Tutti e tutte sul carrozzone - A Boldrini e compagne non conveniva battagliare per far salire più donne possibili su questi inutili carrozzoni; non fossero affamate di poltrone e visibilità, avrebbero fatto meglio a rimanerne fuori per poi dire che gli uomini non sanno fare nulla. Invece ora devono condividere il fallimento di Colao e tanti altri.
Prendiamo l' ex manager Vodafone perché è il più famoso, ma la critica è estendibile a qualsiasi altro commissario. Lui, come aggravante, ha però il fatto di aver preteso di risolvere i problemi dell' Italia in emergenza restandosene a Londra, dove vive da oltre un decennio. Anche solo in questa scelta era implicito il fallimento. Nelle speranze di tutti avrebbe dovuto commissariare Conte, invece ha perso la partita contro un avversario facile-facile.
Per fortuna il Paese non si è affidato all' irresolutezza di questi sapientoni. Perfino il premier e il governo hanno capito che dalle commissioni non avrebbero cavato un ragno dal buco e, incapaci di prendere in mano la situazione, hanno scaricato la patata bollente sulle Regioni, che non ambiscono ad altro se non a gestire autonomamente la ripartenza.

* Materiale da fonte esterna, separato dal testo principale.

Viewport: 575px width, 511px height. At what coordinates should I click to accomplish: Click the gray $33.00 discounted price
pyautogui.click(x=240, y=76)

I governatori, di destra e di sinistra, sono i soli che nell' emergenza Covid-19 hanno mantenuto la testa sulle spalle, non hanno fatto politica e hanno provato a fare l' interesse dei cittadini. Per difenderli, hanno dovuto combattere il governo e i suoi esperti, che hanno cercato di sabotare prima la guerra al virus e poi le riaperture, scaricando sugli amministratori locali ogni responsabilità e colpa e puntando a dividerli.

Caporetto Dem - Quello che ne è uscito meglio è il veneto Zaia, che non a caso è il presidente con il profilo politico meno accentuato, mentre per la stessa ragione il peggiore nel gradimento dei propri cittadini è il laziale Zingaretti, al tempo segretario e vittima del Pd. La pandemia infatti è stata la Caporetto dei Dem. I ministri sono spariti, surclassati dai governatori Bonaccini, Emiliano e De Luca.
Adesso i governatori in scadenza, come Zaia, De Luca, e il ligure Toti, vorrebbero portare le loro Regioni al voto, per raccogliere il premio al loro buon governo, ma Palazzo Chigi frena, per non cedere altre fette di potere ai territori. Resistenza vana. Di fronte a super commissari inutili e un esecutivo dal quale, ventiquattr' ore prima della riapertura, si attende ancora il testo del provvedimento e che, cinque giorni dopo averlo illustrato in conferenza stampa, ancora non ha messo nero su bianco il decreto Rilancio, è naturale che Regioni e governatori facciano la parte del gigante.
A Roma dispiace ammetterlo, ma la pandemia è stata uno spot straordinario per l' autonomia.